In arrivo la tassa sugli sms. Monti sembra uscito da un racconto di Puskin


Prima fu l’Imu, poi l’Irpef, e ancora le accise sui carburanti (compresa quella sulle disgrazie, come se già non bastassero quelle delle famiglie italiane in questo periodo di crisi). Le tasse introdotte da Mario Monti nei suoi cinque mesi di Governo sono molteplici. Ultima – ma non ultima, purtroppo, e lo sappiamo benissimo, potrebbe essere la tassa sugli sms (fino a due centesimi su ogni messaggino inviato), che consentirebbe la riforma della Protezione Civile e che potrebbe già essere introdotta da Venerdì prossimo, quando il Governo Monti dovrebbe approvare il decreto legge. Insomma, per farla breve un’altra stangata che si abbatterà sui cittadini italiani. Ecco perché questa notizia non poteva che, in maniera del tutto naturale, riportare alla mente a un racconto scritto di Aleksandr Puskin, famoso scrittore russo, intitolato “Storia del villaggio di Gorjuchino”. Di seguito un passo molto significativo.
Prese le redini del Governo, *** (l’autore non menziona il nome dell’amministratore, ndr) si dedicò alla pratica attuazione del suo sistema politico, che merita un’analisi particolareggiata. Si fondava principalmente sul seguente assioma:quanto più un contadino è ricco, tanto più è viziato; quanto più è povero, tanto più è obbediente. Di conseguenza *** incentivava nei suoi sottoposti l’obbedienza come la più alta virtù contadina. Pretese dai contadini un inventario dei loro bene, e li divise tra ricchi e poveri. 1) I canoni inevasi erano ripartiti tra i contadini benestanti e riscossi con la massima severità. 2) Gli insolventi e i perdigiorno venivano immediatamente spediti ad arare i campi, e se a suo giudizio il loro lavoro risultava insufficiente, li dava come braccianti ad altri contadini, che per questo gli pagavano un tributo volontario, mentre quanti erano fini a fare i servi avevano il pieno diritti di riscattarsi, pagando oltre agli arretrati un doppio dazio padronale annuo. Ogni pubblica incombenza ricadeva sui contadini benestanti. Con il reclutamento il venale amministratore raggiungeva il vertice delle sue arti: uno per uno tutti i contadini benestanti dovevano pagare per esentarsene, finché la scelta cadeva su qualche farabutto o spiantato. Le riunioni dell’assemblea contadina furono sospese. Il dazio padronale lo riscuoteva un po’ alla volta e ininterrottamente per tutto l’anno. Oltre a ciò, introdusse delle riscossioni straordinarie. Sembra che i contadini non pagassero più di prima, ma non riuscivano più in nessun modo a guadagnare a sufficienza, né a mettere da parte abbastanza soldi. In tre anni Gorjuchino fu ridotta completamente sul lastrico. Gorjuchino intristì, il mercato andò deserto, le canzoni di Archip il Calvo smisero di riecheggiare. Metà dei contadini era fuori sui campi, e l’altra metà ridotta a braccianti; e il giorno della festa del patrono divenne, per usare le parole dell’annalista, non un giorno di gioia e giubilo, ma l’anniversario del lutto e una sempre rinnovata amarezza.

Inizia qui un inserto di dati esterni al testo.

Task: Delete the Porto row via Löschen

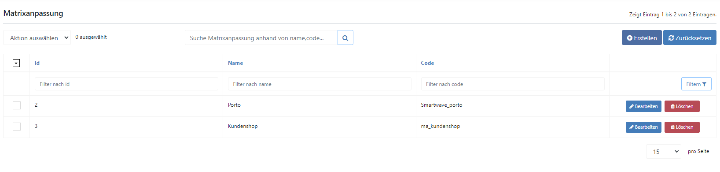Action: point(682,106)
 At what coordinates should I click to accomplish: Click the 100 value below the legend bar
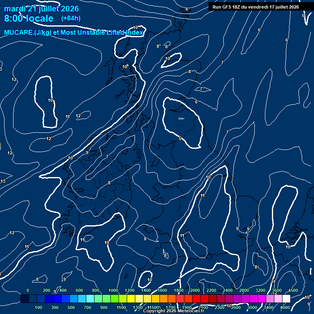[x=38, y=307]
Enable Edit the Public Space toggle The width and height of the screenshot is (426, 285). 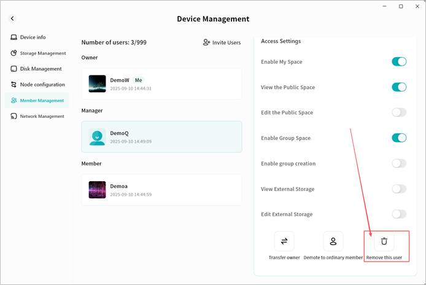399,112
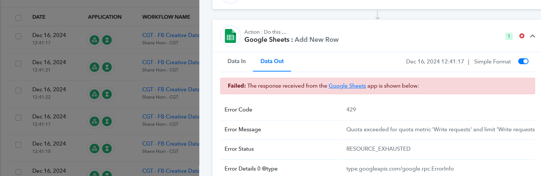Toggle the Simple Format switch
The width and height of the screenshot is (541, 176).
523,61
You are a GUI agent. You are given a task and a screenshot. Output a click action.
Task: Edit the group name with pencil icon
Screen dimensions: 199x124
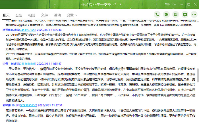pos(114,5)
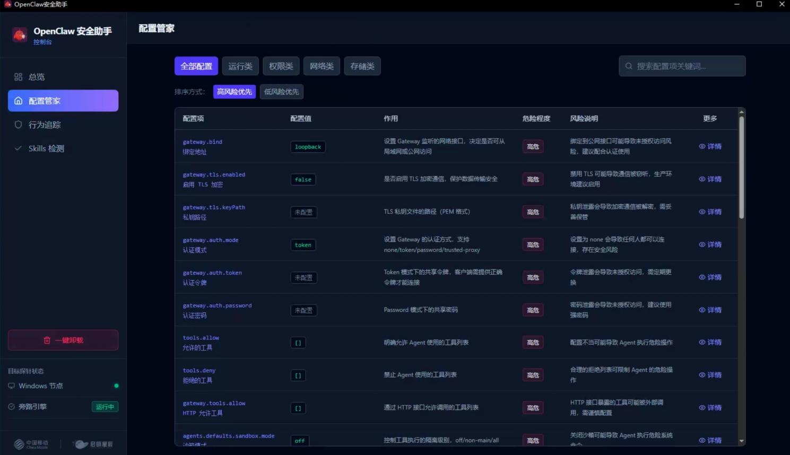The width and height of the screenshot is (790, 455).
Task: Click the trash icon on 一键卸载 button
Action: (x=47, y=340)
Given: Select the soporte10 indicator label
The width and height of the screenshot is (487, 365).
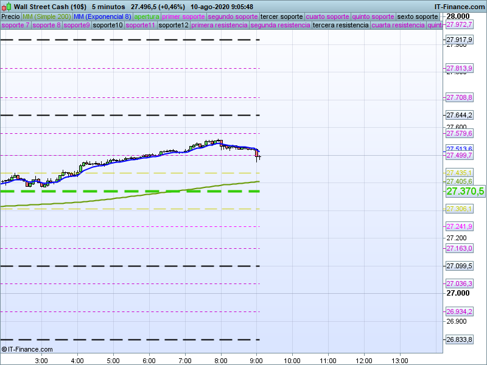Looking at the screenshot, I should pos(110,26).
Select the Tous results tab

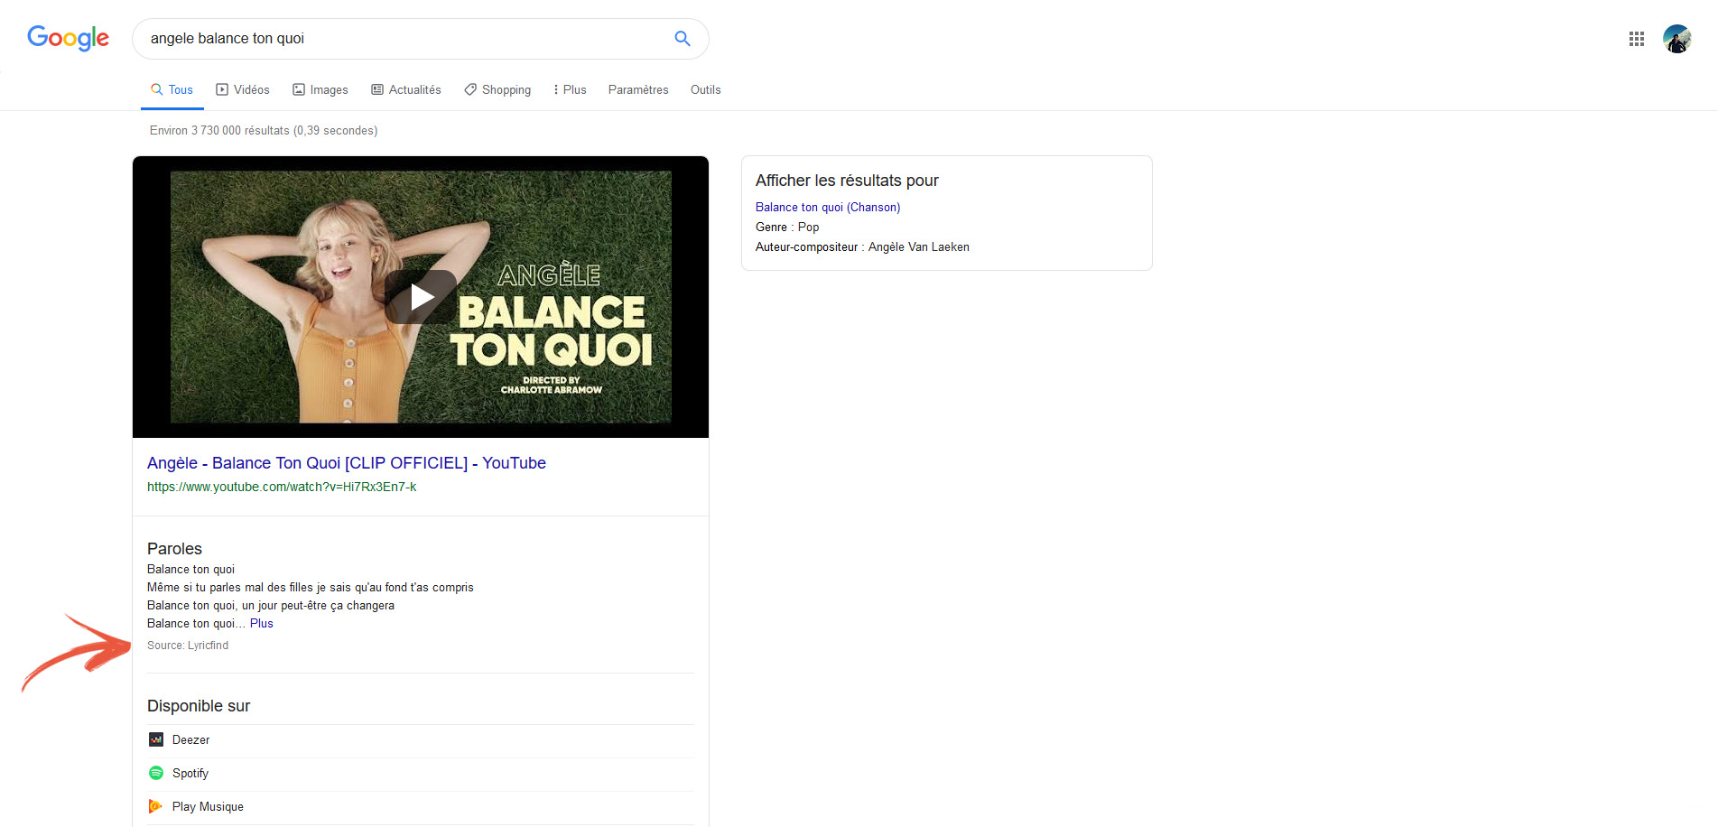pos(172,89)
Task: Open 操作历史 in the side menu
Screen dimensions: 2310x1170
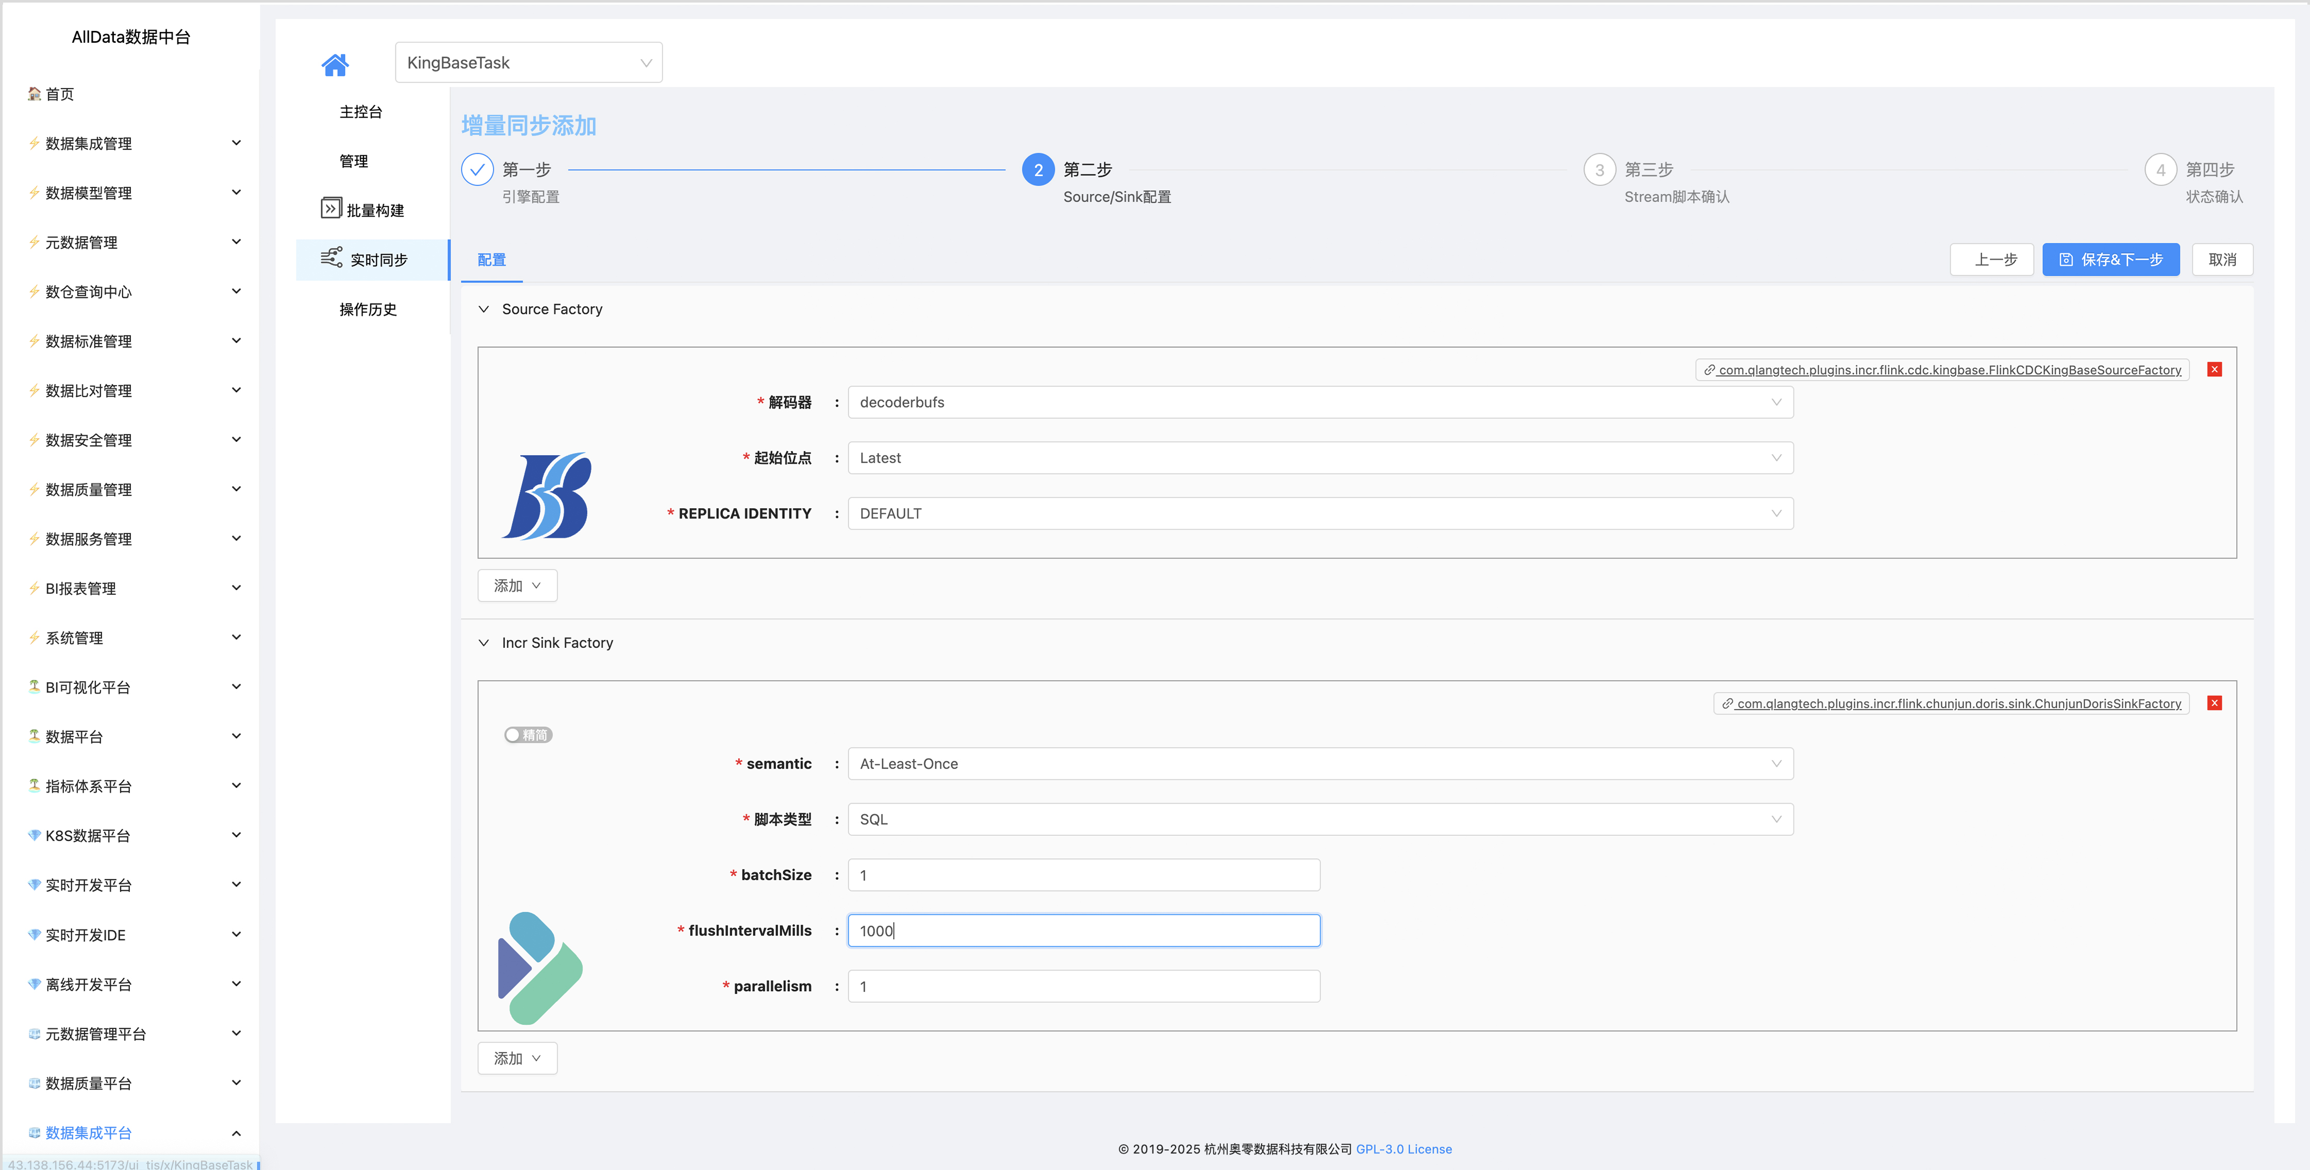Action: 368,309
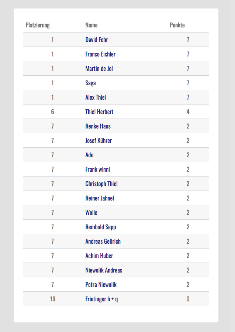Image resolution: width=235 pixels, height=332 pixels.
Task: Click Andreas Gellrich in the list
Action: tap(103, 242)
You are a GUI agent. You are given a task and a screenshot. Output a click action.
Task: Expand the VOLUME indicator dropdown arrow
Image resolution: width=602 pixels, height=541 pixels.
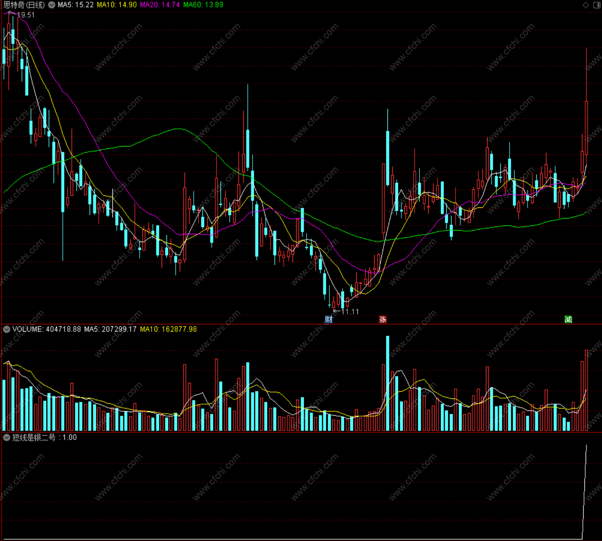(x=6, y=329)
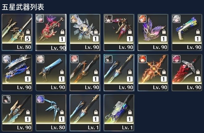Click blonde character avatar on crystal flower weapon
This screenshot has height=133, width=204.
click(x=74, y=19)
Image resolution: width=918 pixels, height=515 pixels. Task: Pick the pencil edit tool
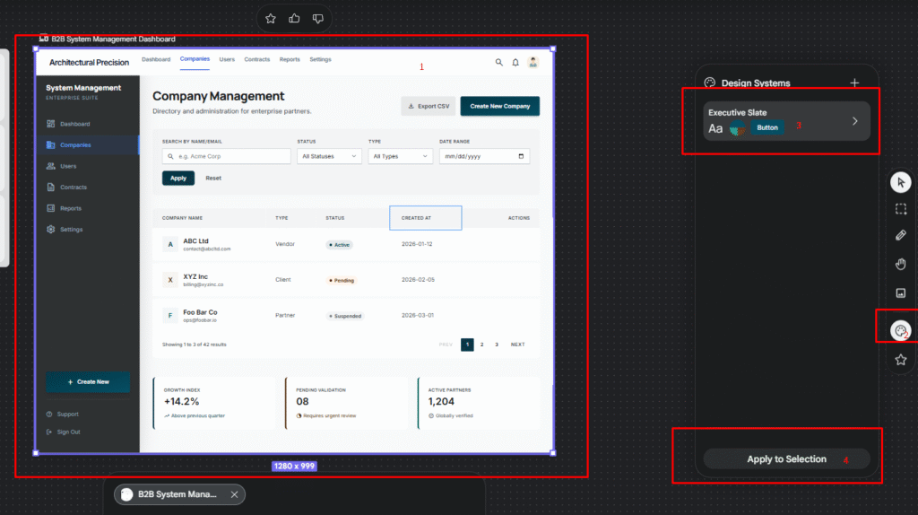coord(901,235)

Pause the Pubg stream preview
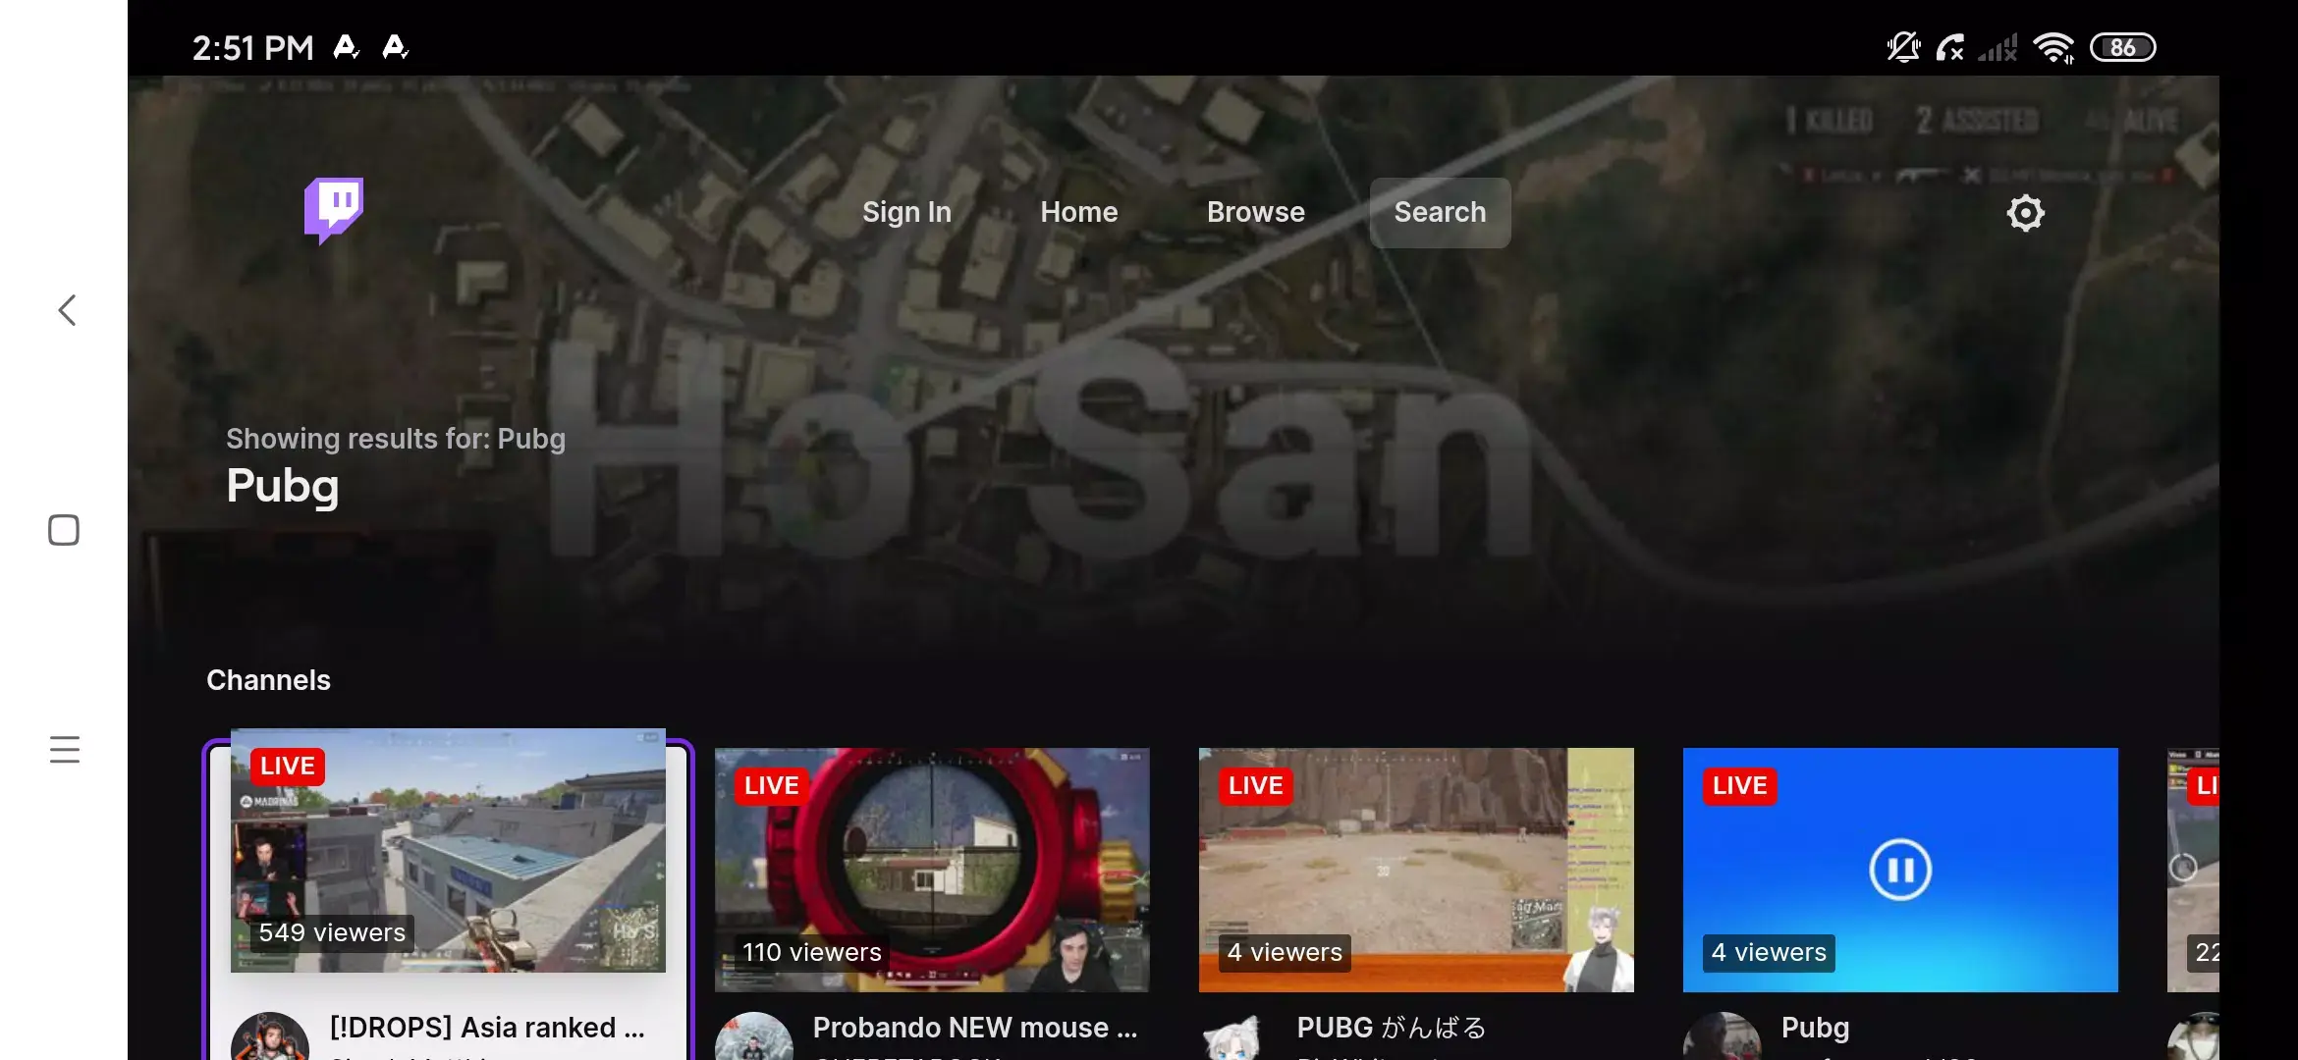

Ora, al di là di ciò che ognuno di noi possa pensare di Mario Monti e del suo Esecutivo, vien quasi naturale pensare a lui. Si provi, dunque, a giocare per un attimo con la mente, a sostituire qua e là i nomi di città e dei personaggi. Ne verrà fuori un racconto molto simile alla realtà che stiamo vivendo. Monti starà facendo anche il bene dell’Italia, come qualcuno afferma in maniera convinta da mesi, ma ormai con tutte queste tasse sembra uscito da un racconto di Puskin.